Three Signs That You May Have A `Deadbeat’ Prospect…So Run in the Other Direction!

This month marks my 13th anniversary of self-employment. Based on my experience over this span, I want to take a few moments to share a few tips to help other small business owners, present and future, avoid “deadbeat” clients.

Fortunately, 90 percent of my clients have been excellent about paying their bills in a timely manner. Another 8 percent have ranged from OK to good–they might take a month or six weeks, but they pay for the services rendered in a reasonable timeframe.

Then there are the dreaded 2 percent–those rare n’er-do-wells that can cast a shadow over the multiple bright lights in your portfolio.

These pointers apply to any profession, but especially those in the creative world whose product is often intellectual and susceptible to “leaving the store” without proper compensation.

As I convey these ponts, I will be using pronouns reserved for males. This is for simplicity’s sake and isn’t to imply that I deal only with men—plenty of clients are organizations or are headed by women.

Without further preamble, then, here are…

3 Signs That You May Have A `Deadbeat’ Prospect…So Run in the Other Direction!

1. Hurry up and wait (for the retainer).

He often waits till the last minute to seek help, jumps with zest at your proposal…and then hems and haws about making an initial payment to secure services.

Whether it’s only a few hours’ worth of work or a yearlong engagement, get some money up-front to ensure he is serious and seriously committed to holding up his end of the transaction.

This way, if he gives you the run-around on the back-end, at least you’re not entirely up the creek. How much to ask for at the outset? I suggest 50% on projects, and at least two months’ worth on engagements of six months or longer.

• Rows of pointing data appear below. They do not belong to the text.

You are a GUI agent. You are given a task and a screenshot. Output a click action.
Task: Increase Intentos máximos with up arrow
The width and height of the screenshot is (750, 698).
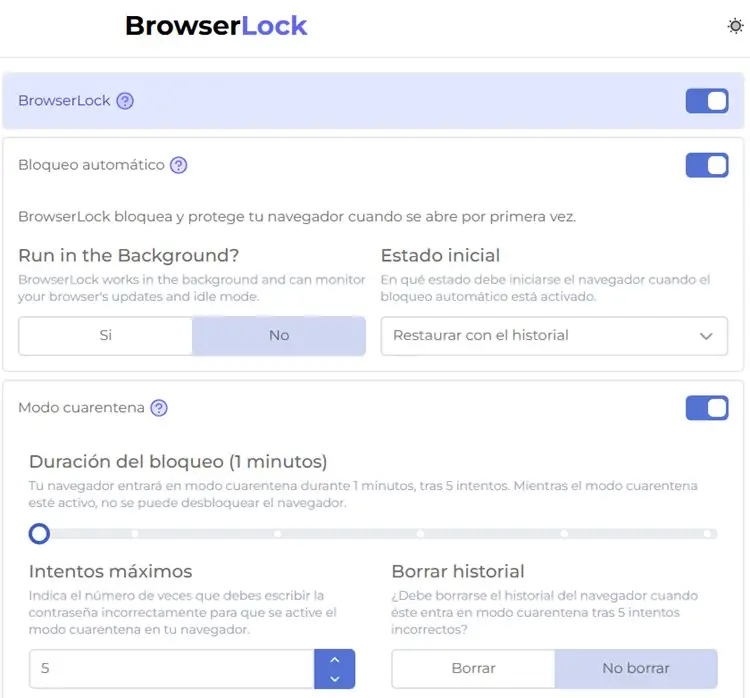[x=335, y=660]
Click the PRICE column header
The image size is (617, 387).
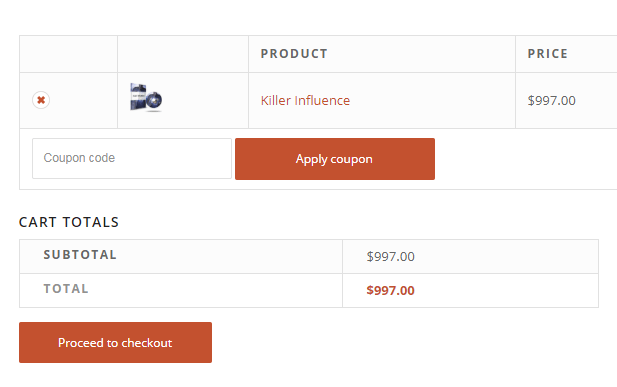pos(548,54)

Gird yourself for bullying criticism that you’re only “doing it for money” and lame claims that bureaucratic challenges are preventing him from writing a simple check or passing along a credit card number for processing.

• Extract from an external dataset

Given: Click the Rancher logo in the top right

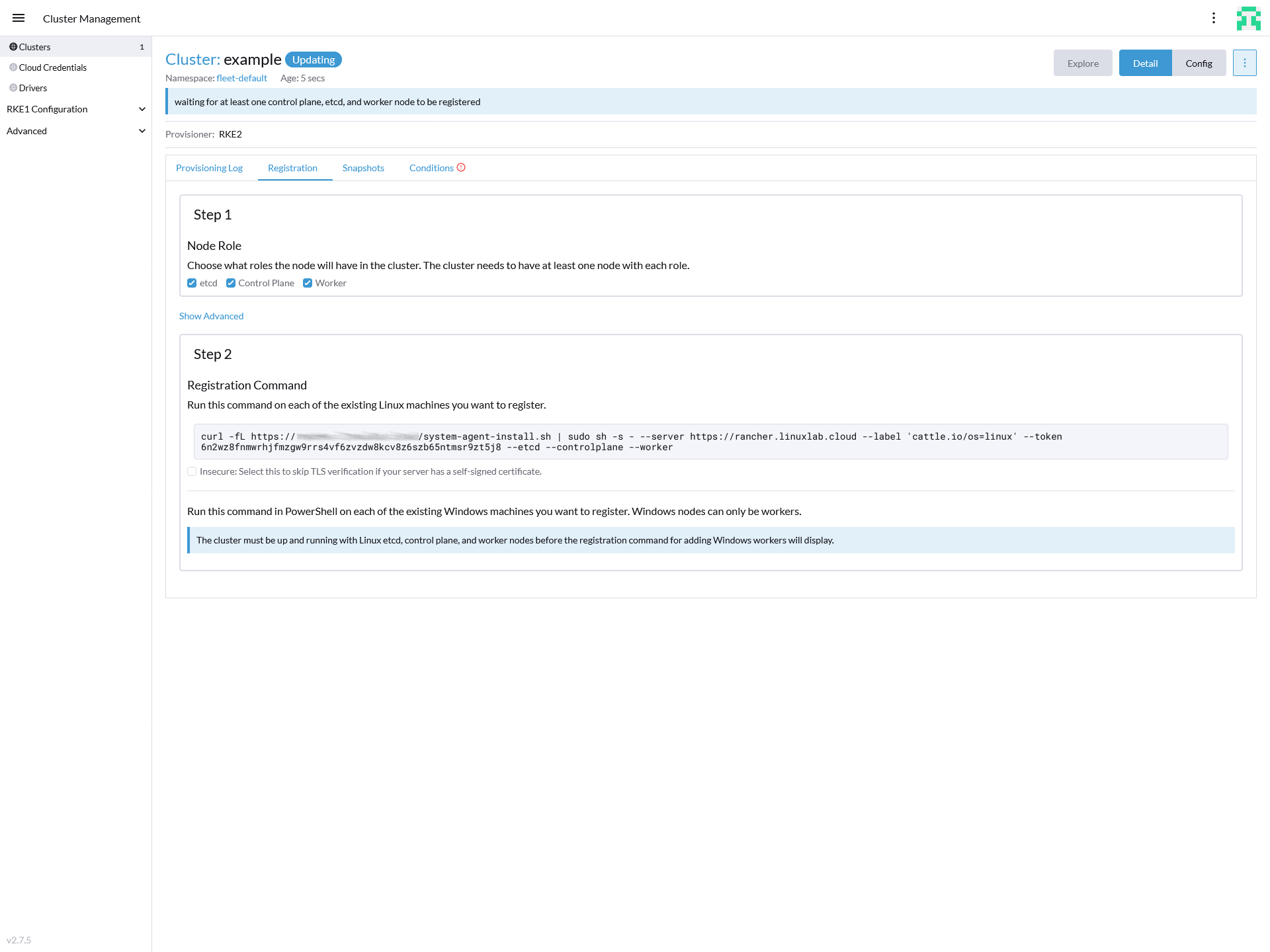Looking at the screenshot, I should click(1249, 19).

2. Pick your own brain, thank you very much.

He uses the phrase “pick your brain” within 10 seconds of your initial conversation. This is code for “get something for nothing.” I have no problem sharing insights and offering some help at no charge–this is the equivalent of stores giving away samples so that you try a new product.

Every week, I pass along story ideas to local media for non-clients, so I just chuckle when the occasional knucklehead charges me with being a mercenary when I balk at providing service until they make a payment that’s already been agreed upon.

Last I checked, here’s a rather vital ingredient for any business to survive: turning a profit.

So just as grocery stores don’t appreciate seeing “customers” camping out and loading up on a variety of food without buying, I have come to sense when someone is just looking to mooch off my knowledge or connections–and it often starts with variations on the “pick your brain” remark.

3. Beware of 50-Something-Year-Old Men

There, I did it.

I just painted 20 million Americans with a broad brush. Keep in mind, though, that I’m going to be in this group, God willing, in a little over six years.

However, based on serving more than 200 clients over the years, a clear pattern has emerged: men in their 50s, more than any other demographic, have been markedly more prone to a reprehensible lack of fiscal integrity than any other subgroup. (And if you’re reading this, guys, you know who you are.)

I’ve trained the media in numeracy (or mathematical literacy), for more than a decade, so I don’t make this third point idly. It’s obviously anecdotal–my sample size is not nearly large enough for you to take this admonition as Gospel.

But it’s my experience, this is my blog and if you don’t like it, well, then you’re probably a dude in his 50s who still owes Inside Edge PR a few bucks.